▶ _Instruction_:
Rewrite the passage about Adventures in Public School between "Adventures in Public" and "by Gravitas Ventures.", inclusive, updating it so that "coming-of-age comedy" replaces "teen comedy".

Adventures in Public School is a 2017 Canadian teen comedy film directed by Kyle Rideout, who also co-wrote the screenplay with Josh Epstein. It stars Judy Greer, Daniel Doheny, Siobhan Williams, Andrew McNee, Andrew Herr, Russell Peters, and Grace Park.

The film had its world premiere at the Toronto International Film Festival on September 9, 2017, under the title Public Schooled. It was released in the United States on April 27, 2018, by Gravitas Ventures.

Plot

Cast

Production
In October 2016, it was announced Judy Greer had been cast in the film, with Kyle Rideout directing from a screenplay he co-wrote with Josh Epstein. Epstein served as a producer on the film, while Justine Whyte and Adam Folk served as executive producer and co-producer respectively. The Canadian Film Centre and Telefilm Canada co-financed the film. In November 2016, Russell Peters and Daniel Doheny joined the cast of the film.

Filming
Principal photography took place in Vancouver, Canada, from November to December 2016.

Release
The film had its world premiere at the Toronto International Film Festival on September 9, 2017. Shortly after, Gravitas Ventures acquired U.S. distribution rights to the film. It was released theatrically and through video on demand on April 27, 2018.

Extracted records
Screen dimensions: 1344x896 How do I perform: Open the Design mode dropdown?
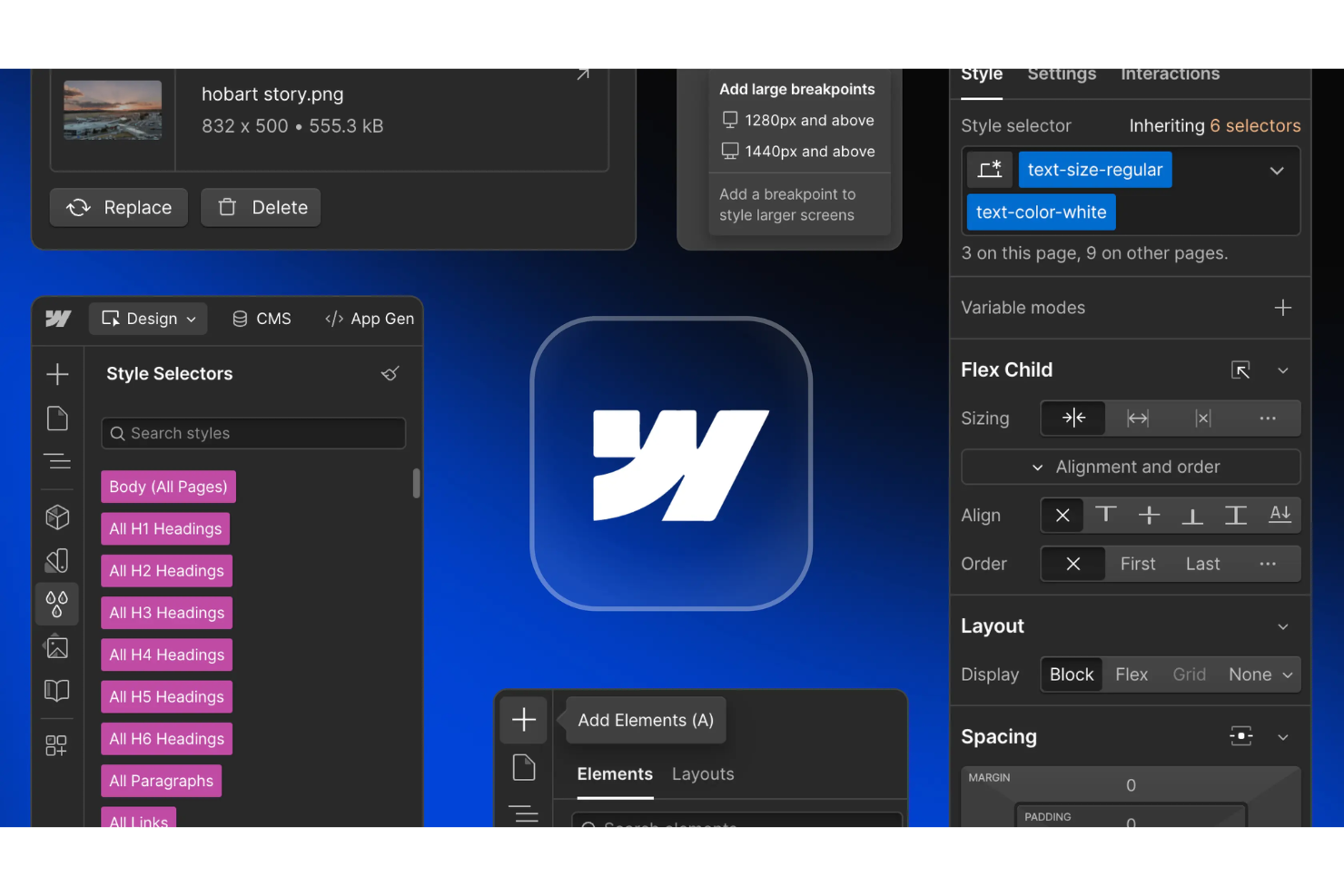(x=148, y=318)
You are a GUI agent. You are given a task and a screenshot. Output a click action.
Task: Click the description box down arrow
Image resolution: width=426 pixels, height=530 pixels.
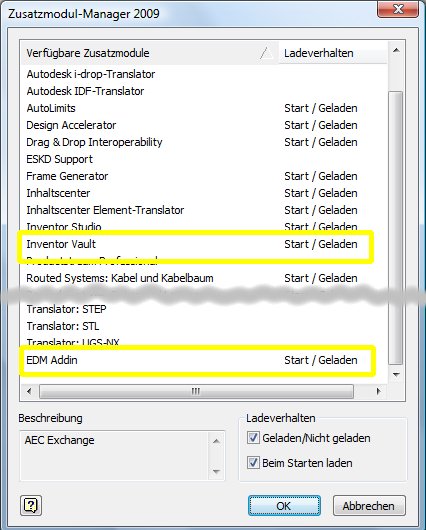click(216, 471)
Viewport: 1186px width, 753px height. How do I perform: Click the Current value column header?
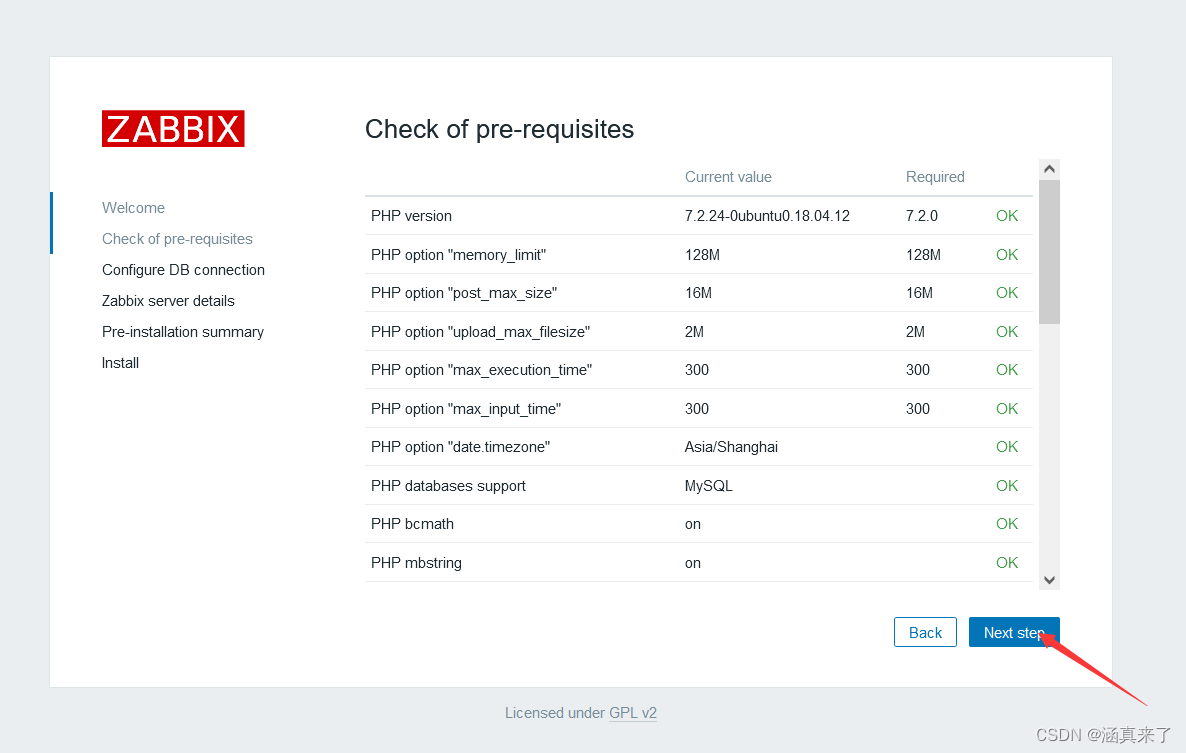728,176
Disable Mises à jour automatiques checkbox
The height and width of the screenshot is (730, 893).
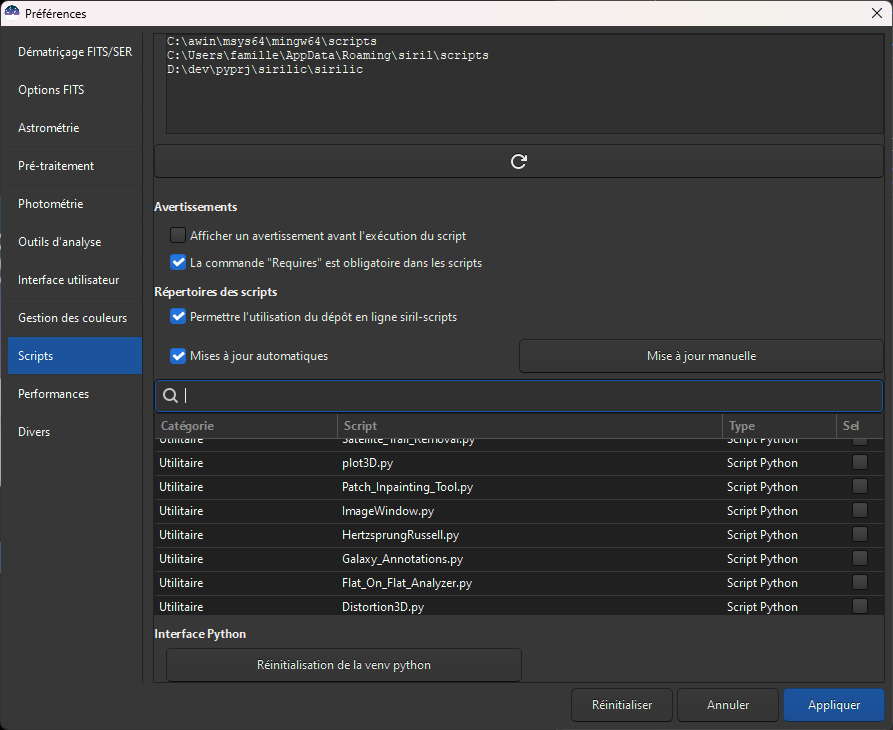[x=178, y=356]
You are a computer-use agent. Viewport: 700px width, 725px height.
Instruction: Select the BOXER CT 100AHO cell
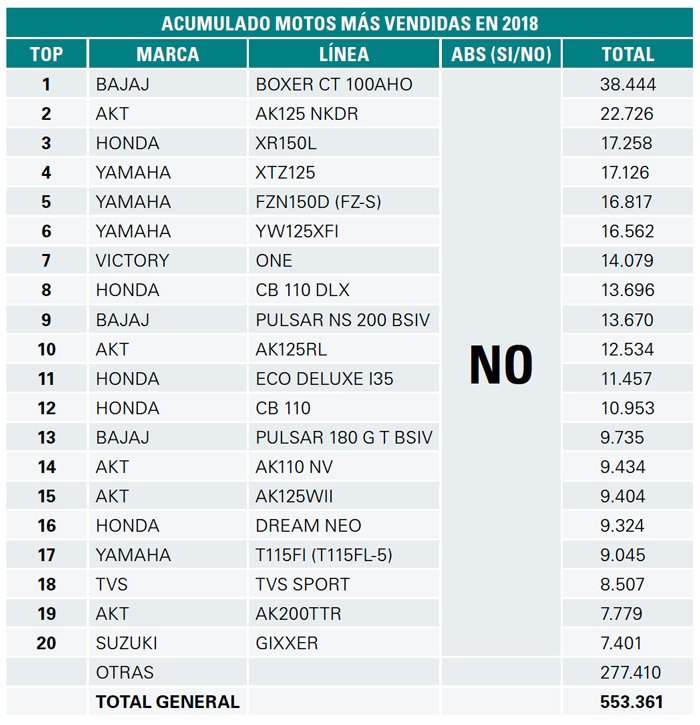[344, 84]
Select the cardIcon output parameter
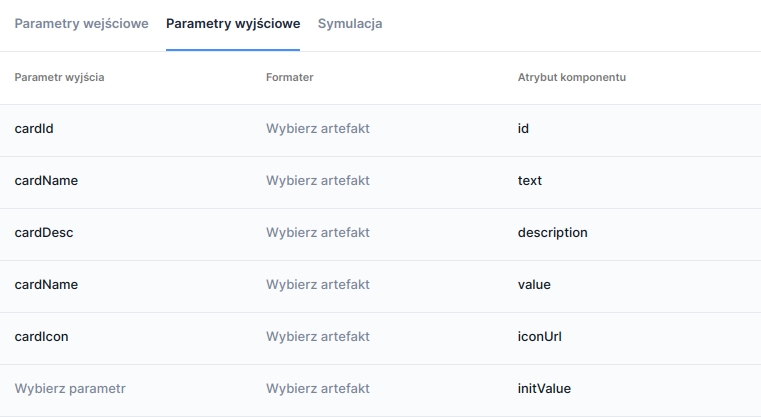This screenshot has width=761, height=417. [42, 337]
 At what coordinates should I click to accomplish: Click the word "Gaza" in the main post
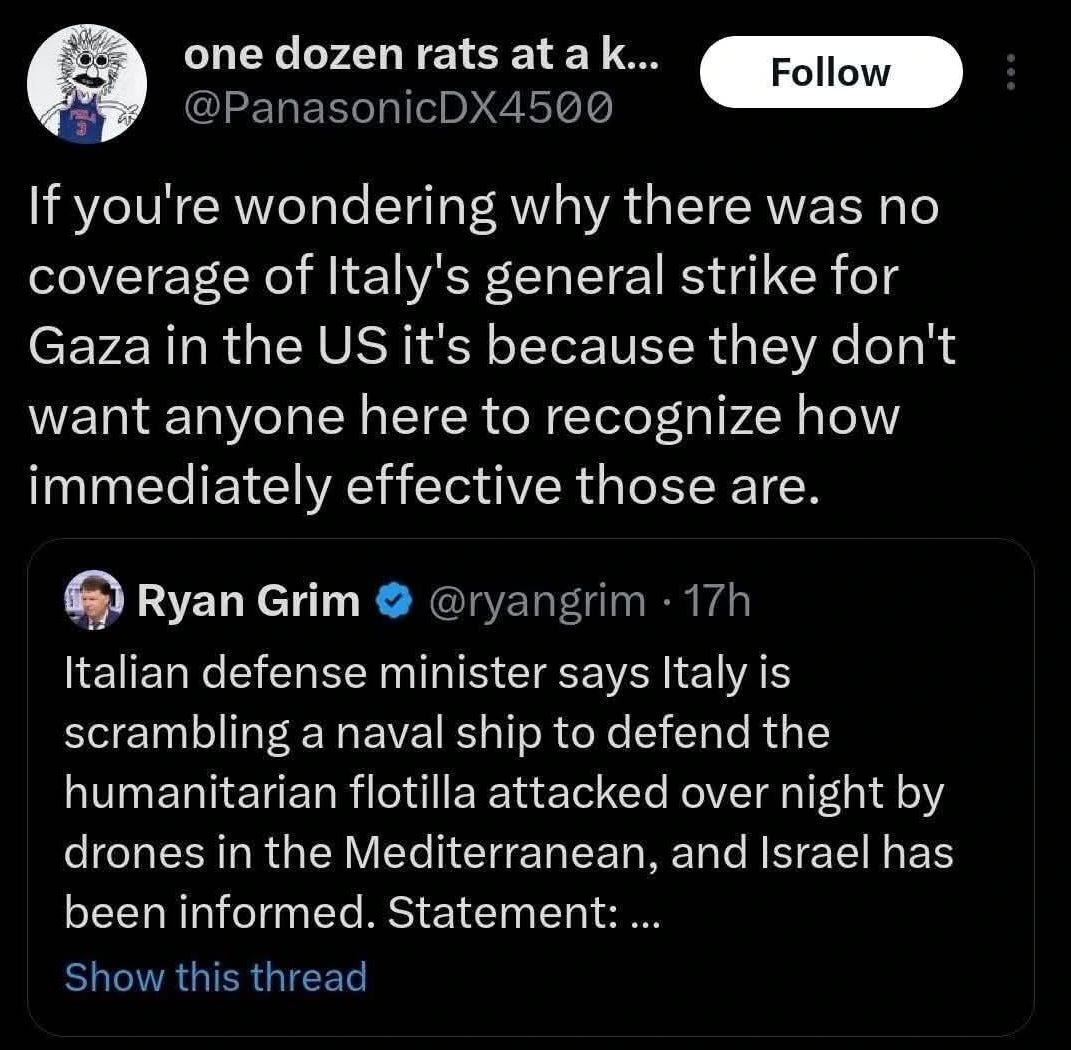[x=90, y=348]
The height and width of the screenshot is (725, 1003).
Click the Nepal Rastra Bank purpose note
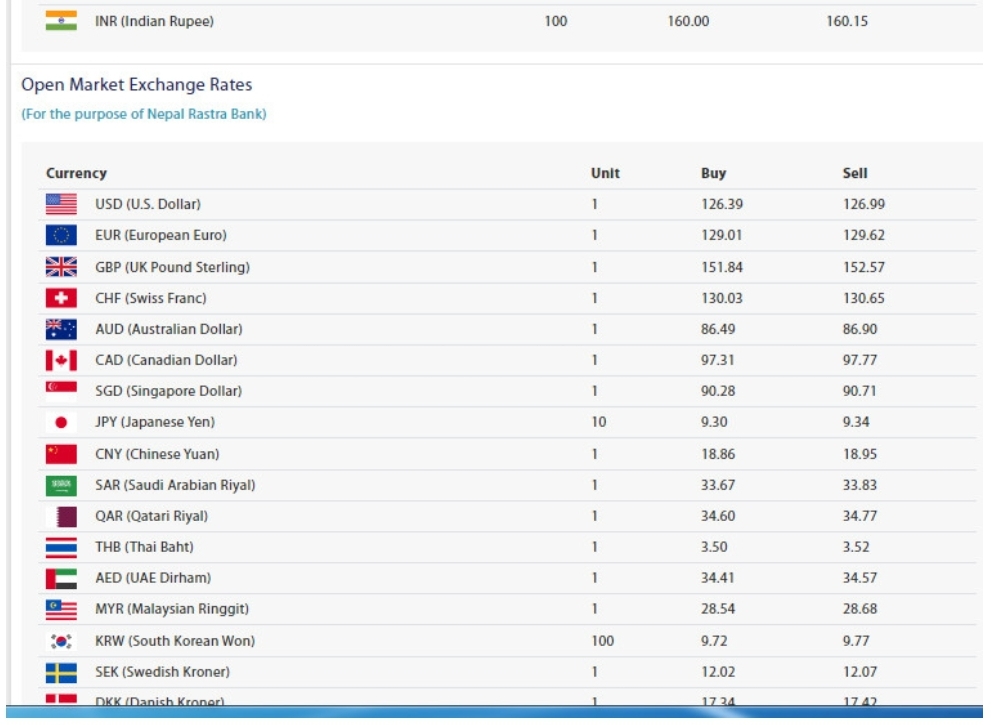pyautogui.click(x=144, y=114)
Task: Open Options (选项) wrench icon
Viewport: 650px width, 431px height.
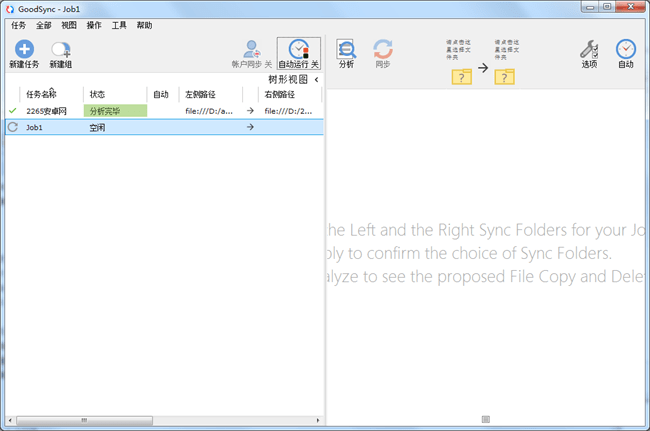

▶ _Response to this task_:
Adventures in Public School is a 2017 Canadian coming-of-age comedy film directed by Kyle Rideout, who also co-wrote the screenplay with Josh Epstein. It stars Judy Greer, Daniel Doheny, Siobhan Williams, Andrew McNee, Andrew Herr, Russell Peters, and Grace Park.

The film had its world premiere at the Toronto International Film Festival on September 9, 2017, under the title Public Schooled. It was released in the United States on April 27, 2018, by Gravitas Ventures.